◆ Exercise brief:
Lines containing "will" should be pulled from the material below.

◆ Data to examine:
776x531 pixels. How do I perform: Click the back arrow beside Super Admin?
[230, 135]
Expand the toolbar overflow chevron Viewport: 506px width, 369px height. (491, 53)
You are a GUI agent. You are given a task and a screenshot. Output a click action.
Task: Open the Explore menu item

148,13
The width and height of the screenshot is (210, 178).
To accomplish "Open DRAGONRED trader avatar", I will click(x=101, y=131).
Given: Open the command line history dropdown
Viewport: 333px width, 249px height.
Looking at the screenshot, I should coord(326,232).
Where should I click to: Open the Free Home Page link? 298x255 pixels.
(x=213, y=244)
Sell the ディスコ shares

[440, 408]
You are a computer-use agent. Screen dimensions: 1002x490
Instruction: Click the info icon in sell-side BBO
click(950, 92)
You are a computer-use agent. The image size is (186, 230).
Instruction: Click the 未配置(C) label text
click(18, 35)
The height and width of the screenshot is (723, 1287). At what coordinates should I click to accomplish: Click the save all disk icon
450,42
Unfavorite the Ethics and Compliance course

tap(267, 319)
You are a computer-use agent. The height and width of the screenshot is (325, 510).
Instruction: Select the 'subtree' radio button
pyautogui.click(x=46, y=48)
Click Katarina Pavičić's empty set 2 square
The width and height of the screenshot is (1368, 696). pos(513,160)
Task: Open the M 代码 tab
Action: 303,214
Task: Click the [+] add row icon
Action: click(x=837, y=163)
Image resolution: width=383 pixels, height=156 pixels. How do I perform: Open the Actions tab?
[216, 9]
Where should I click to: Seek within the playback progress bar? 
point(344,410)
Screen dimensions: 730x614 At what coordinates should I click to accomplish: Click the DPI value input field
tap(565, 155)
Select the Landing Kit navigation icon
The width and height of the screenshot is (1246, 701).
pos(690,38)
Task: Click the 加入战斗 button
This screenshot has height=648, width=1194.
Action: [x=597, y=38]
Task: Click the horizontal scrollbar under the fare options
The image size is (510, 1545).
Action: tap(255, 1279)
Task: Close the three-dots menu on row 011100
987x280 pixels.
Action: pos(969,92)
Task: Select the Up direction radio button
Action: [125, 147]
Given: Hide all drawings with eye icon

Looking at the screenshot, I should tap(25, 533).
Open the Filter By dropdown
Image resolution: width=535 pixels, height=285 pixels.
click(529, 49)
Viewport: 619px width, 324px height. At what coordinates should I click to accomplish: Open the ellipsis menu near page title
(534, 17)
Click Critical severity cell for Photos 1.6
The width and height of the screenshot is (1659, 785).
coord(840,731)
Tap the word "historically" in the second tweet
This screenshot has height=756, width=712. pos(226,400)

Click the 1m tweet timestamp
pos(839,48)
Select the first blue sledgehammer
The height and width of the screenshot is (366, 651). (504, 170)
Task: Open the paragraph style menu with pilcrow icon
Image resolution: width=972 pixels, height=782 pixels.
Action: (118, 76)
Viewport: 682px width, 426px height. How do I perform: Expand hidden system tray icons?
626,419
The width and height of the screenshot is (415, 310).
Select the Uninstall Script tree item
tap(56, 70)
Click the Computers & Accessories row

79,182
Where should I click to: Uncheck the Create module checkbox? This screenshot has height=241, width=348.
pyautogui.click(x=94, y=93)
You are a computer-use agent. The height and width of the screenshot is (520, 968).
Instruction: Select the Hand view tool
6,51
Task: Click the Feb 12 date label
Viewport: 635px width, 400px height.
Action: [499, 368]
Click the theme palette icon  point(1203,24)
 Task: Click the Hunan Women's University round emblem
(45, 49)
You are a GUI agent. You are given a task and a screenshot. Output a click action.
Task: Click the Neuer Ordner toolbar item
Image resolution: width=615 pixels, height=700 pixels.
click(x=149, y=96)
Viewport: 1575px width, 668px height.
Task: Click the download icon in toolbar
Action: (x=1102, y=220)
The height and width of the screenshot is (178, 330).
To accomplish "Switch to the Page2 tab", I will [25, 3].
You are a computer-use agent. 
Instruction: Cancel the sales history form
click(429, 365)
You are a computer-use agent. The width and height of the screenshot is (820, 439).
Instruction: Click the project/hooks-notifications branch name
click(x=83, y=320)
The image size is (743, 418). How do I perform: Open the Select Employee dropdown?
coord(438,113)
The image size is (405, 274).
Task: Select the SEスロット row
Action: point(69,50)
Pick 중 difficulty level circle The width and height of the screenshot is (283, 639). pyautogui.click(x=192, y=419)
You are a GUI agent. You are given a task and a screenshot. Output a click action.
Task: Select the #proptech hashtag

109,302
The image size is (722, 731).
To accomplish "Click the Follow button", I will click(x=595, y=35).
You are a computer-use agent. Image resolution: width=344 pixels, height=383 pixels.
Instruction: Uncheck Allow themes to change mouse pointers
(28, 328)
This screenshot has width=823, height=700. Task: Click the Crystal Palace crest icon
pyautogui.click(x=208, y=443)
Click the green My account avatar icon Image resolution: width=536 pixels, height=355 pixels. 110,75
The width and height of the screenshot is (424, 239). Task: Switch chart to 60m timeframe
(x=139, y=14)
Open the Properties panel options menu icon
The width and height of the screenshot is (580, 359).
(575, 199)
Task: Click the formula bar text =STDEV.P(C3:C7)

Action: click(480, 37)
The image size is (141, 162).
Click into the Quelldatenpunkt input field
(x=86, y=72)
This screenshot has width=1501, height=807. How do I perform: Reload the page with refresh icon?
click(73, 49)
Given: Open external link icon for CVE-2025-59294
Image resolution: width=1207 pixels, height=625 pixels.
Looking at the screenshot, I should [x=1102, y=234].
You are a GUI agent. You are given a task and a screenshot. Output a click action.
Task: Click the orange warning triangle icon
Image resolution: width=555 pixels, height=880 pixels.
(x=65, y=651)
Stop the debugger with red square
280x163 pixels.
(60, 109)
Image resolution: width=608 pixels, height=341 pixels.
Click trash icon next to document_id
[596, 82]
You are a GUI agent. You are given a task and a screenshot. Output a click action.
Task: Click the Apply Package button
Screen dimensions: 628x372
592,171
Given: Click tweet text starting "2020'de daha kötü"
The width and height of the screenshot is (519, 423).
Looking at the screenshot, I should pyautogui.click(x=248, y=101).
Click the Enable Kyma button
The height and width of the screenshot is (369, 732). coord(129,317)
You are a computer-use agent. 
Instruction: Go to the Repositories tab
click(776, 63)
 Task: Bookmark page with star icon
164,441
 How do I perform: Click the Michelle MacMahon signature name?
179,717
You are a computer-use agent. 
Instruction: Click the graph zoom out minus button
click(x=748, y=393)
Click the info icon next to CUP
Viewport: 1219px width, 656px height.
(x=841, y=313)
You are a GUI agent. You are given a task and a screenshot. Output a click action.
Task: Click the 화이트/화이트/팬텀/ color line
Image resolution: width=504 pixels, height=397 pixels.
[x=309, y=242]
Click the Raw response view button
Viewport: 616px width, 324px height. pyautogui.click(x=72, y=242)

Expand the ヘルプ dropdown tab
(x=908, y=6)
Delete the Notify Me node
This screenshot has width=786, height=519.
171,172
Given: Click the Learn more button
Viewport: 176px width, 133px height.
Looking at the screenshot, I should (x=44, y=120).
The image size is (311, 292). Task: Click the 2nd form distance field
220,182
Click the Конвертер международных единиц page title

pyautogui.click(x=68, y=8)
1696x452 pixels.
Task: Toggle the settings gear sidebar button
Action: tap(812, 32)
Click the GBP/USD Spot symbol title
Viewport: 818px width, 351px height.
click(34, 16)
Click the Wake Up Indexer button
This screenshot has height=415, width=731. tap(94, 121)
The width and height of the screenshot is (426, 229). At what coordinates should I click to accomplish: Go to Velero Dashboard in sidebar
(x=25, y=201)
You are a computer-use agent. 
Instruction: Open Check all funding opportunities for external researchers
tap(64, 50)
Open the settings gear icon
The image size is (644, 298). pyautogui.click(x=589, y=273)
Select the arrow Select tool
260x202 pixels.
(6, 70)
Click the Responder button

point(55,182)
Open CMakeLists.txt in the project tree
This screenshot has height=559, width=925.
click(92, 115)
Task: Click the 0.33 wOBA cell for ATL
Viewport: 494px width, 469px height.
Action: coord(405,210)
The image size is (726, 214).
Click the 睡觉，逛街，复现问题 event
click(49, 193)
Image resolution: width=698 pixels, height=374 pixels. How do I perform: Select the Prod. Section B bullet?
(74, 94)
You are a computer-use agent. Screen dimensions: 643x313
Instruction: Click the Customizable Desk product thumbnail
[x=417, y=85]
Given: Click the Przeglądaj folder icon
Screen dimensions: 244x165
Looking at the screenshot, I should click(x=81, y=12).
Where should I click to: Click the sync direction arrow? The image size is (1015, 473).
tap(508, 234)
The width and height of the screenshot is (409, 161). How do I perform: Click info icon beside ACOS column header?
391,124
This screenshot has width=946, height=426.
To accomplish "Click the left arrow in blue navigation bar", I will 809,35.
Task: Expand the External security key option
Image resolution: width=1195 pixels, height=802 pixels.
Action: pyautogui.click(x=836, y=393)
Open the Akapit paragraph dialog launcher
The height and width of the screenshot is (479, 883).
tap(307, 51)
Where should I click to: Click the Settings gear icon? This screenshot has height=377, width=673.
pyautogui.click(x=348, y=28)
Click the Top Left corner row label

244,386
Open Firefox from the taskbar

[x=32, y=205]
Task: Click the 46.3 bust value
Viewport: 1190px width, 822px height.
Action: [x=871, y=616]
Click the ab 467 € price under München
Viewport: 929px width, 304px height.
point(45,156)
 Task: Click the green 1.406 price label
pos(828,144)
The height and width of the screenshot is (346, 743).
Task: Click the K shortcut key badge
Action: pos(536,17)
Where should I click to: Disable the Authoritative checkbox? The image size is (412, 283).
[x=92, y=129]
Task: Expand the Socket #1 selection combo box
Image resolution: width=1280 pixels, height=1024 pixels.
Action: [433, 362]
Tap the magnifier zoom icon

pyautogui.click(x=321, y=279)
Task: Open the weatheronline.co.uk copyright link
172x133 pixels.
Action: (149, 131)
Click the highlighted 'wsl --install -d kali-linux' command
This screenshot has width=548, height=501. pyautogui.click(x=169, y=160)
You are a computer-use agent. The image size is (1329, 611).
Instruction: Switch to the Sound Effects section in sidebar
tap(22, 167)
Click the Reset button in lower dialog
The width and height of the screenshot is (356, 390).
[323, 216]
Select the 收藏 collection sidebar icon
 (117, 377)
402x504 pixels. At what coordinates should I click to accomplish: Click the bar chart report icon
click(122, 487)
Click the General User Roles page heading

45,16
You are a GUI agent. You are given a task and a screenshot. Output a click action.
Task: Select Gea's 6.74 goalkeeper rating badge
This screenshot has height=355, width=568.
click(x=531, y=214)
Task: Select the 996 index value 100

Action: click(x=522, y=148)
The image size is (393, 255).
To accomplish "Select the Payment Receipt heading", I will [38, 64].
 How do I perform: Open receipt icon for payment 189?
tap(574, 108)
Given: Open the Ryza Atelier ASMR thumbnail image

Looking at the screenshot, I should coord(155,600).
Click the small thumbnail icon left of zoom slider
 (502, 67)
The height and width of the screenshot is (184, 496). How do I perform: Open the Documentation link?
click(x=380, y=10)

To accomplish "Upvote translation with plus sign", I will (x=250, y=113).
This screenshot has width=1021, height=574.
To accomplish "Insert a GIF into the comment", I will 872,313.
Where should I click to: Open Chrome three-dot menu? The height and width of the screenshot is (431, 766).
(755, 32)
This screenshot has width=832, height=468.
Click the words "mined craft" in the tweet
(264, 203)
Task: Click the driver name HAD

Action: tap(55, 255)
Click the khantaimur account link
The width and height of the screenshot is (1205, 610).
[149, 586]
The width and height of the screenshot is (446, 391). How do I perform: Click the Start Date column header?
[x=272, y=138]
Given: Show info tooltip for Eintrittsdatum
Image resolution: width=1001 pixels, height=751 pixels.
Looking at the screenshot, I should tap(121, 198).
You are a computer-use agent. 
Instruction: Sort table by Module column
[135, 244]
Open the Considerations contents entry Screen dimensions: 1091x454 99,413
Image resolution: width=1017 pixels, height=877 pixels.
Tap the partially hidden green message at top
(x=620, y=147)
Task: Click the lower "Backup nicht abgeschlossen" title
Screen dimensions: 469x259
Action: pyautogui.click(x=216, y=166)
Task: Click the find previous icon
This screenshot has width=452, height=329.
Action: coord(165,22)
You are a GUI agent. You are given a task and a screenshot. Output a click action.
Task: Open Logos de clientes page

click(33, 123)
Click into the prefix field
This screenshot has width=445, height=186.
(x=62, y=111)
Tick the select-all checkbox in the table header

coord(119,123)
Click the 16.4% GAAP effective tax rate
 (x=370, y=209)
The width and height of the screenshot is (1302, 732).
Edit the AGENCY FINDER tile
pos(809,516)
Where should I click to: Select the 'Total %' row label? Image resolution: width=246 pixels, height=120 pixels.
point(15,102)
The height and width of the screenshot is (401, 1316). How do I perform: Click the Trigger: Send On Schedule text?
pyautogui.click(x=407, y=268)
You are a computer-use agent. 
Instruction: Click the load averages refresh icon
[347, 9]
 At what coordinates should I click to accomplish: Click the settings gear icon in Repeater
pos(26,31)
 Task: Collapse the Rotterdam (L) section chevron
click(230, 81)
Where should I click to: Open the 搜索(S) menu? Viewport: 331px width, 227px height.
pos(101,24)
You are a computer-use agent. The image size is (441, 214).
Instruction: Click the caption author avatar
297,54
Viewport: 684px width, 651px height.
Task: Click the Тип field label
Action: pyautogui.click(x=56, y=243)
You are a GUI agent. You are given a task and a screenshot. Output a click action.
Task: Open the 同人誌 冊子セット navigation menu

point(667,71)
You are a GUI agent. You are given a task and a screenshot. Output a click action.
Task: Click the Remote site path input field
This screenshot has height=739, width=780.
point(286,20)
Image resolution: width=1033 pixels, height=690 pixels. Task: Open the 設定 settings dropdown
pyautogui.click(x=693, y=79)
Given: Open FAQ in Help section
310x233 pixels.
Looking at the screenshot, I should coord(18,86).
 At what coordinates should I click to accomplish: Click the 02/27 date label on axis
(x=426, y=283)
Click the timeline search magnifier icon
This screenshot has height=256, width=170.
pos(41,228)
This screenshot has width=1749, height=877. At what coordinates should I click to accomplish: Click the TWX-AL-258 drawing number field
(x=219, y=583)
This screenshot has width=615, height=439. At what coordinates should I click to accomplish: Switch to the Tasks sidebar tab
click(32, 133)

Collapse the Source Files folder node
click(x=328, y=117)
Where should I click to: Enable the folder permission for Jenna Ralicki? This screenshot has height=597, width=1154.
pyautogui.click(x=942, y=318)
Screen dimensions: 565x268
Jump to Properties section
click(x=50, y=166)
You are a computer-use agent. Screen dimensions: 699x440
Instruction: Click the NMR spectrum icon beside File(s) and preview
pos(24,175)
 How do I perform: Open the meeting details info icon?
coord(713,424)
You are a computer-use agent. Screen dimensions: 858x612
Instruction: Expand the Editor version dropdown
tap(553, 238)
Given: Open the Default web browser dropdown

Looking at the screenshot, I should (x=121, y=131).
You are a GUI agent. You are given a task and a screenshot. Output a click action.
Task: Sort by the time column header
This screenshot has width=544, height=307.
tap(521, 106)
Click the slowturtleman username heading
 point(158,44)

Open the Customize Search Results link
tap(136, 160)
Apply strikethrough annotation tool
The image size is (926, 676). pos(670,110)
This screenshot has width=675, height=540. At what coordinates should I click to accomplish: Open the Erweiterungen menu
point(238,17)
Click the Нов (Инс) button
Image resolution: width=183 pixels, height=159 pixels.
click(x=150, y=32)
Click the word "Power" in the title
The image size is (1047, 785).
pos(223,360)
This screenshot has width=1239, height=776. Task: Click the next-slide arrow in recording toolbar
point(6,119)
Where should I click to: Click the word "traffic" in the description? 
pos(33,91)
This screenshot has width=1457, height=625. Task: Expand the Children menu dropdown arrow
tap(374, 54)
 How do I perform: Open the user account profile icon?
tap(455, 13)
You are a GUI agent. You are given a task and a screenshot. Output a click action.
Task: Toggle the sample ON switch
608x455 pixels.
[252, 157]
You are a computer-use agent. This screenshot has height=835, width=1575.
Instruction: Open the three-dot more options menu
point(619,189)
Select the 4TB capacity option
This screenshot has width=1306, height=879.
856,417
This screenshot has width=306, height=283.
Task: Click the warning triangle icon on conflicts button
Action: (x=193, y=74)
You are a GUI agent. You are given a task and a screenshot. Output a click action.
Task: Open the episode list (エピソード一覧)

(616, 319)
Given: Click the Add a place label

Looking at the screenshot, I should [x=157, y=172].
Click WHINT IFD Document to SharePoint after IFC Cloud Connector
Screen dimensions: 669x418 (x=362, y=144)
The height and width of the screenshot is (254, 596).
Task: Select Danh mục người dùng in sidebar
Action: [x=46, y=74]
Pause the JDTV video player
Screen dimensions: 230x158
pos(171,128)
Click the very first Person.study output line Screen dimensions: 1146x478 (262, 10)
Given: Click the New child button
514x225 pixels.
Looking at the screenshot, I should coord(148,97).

◆ Completed task:
To accomplish "Open DRAGONRED trader avatar", I will click(x=101, y=131).
To accomplish "Switch to the Page2 tab", I will [25, 3].
To accomplish "Click the Follow button", I will click(x=595, y=35).
To accomplish "Click the left arrow in blue navigation bar", I will 809,35.
To accomplish "Select the Payment Receipt heading", I will [38, 64].
To accomplish "Upvote translation with plus sign", I will (x=250, y=113).
To accomplish "Insert a GIF into the comment", I will 872,313.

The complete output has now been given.